There comes a time in every crafter’s life, when they need to make a choice: get it done or do it right.
What is your stance on imperfections in the things you make? How do feel about the mistakes you make?
Do you look for perfection? Does your eye zoom in on the tiny error? Do you lose sight of the beautiful forest because of one misshapen tree?
Is there a difference, in your thinking, between an imperfection and a mistake?
Everyone who makes things, who uses their hands to create, faces these questions regularly.
Normally I have a high threshold for imperfection. I adhere to the philosophy of American glassblower, Simon Pearce: “The human hand can’t do anything perfectly, and that’s the beauty of it.”
I seek out imperfections in handmade items. I get a big charge out of seeing the quirky evidence of loving hands in other people’s work.
In my own work, too, I’m pretty relaxed.
I don’t like waste, of materials or money or time. I try to take the attitude that seems to have been present, by necessity, in earlier generations of crafters—will it do the job, in spite of the flaw? Yes? Then leave it be.
Of course, if I am making something for a special gift and hope for it to be cherished, I apply a higher standard but, generally, I’m very practical.
But then this quilt happened.
The top is finished now and it looks nice but only after I fixed a pretty big mistake.
I started the quilt to practice the new technique I had learned—paper, or foundation, piecing.* I also saw it as a way to address the challenge my quilt guild had posed this year. We were to make a red and white quilt and we had to incorporate two print fabrics.
So, I made the 8-inch pieced blocks and was sooooo careful to get all the small pieces aligned correctly.
After I got the blocks made, I had to sew them all together. I did half of the top before I realized that I had set two of the blocks wrong.
The whole point of the quilt design was the diagonal line of those print fabrics running across the quilt . . . and it wasn’t happening.
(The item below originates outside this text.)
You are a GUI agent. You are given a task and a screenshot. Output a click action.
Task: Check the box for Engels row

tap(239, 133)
See how the top left block has the print fabrics in the wrong corners?
In two blocks, the prints were in the wrong corners. If it had been only one block, maybe I could’ve justified leaving it alone. But two, evenly spaced, was too much.
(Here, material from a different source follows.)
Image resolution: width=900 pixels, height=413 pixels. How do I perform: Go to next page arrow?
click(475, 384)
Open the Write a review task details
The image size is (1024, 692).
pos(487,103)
And the head of quality control agreed.
It forced me to think about my attitude toward mistakes and to consider the difference between an imperfection and an outright mistake. There are plenty of small imperfections in this quilt and no one will notice those except me.
But the setting of the blocks was a big ol’ mistake. I needed to acknowledge it and fix it.
So I spent parts of two days doing just that.
And while I worked, I pondered mistake making and thought of my patron saint and asked myself, “What would Pollyanna do?”
I looked for the good in the situation:
- It could’ve been much worse. I still had half the quilt top to put together and I caught the mistake before I made it many more times
- I am unlikely to make this particular mistake again, in any quilt I make.
- I was using a fairly long stitch and it was easy enough to pull out.
- I own a seam ripper, at which I am, now, quite the dab hand, and another tool that made the job manageable. I’ll tell you more about that someday.
- The deadline for the quilt guild challenge is still a few weeks away. No need to panic.
- Mistakes like these keep me humble. Getting humbler every day . . .
- That which does not kill us makes us strong.
Making, and fixing, mistakes, in whatever arena, works our resilience muscles, I think. If we are to be good at picking ourselves up, dusting ourselves off, and starting over again, we need to have practice doing just that.
Little mistakes, faced and fixed, give us practice for surviving the bigger mistakes, the slings, the arrows, we will inevitably face.
And knowing the difference between acceptable imperfection, which can be embraced as simply human, and larger mistakes, which must be set right, is equipment for living a better life.
* Sometimes auto correct gets it right!
As I drafted this post, I meant to type “paper piecing” and got “paper peeving” instead. And, indeed, this quilt has peeved me no end!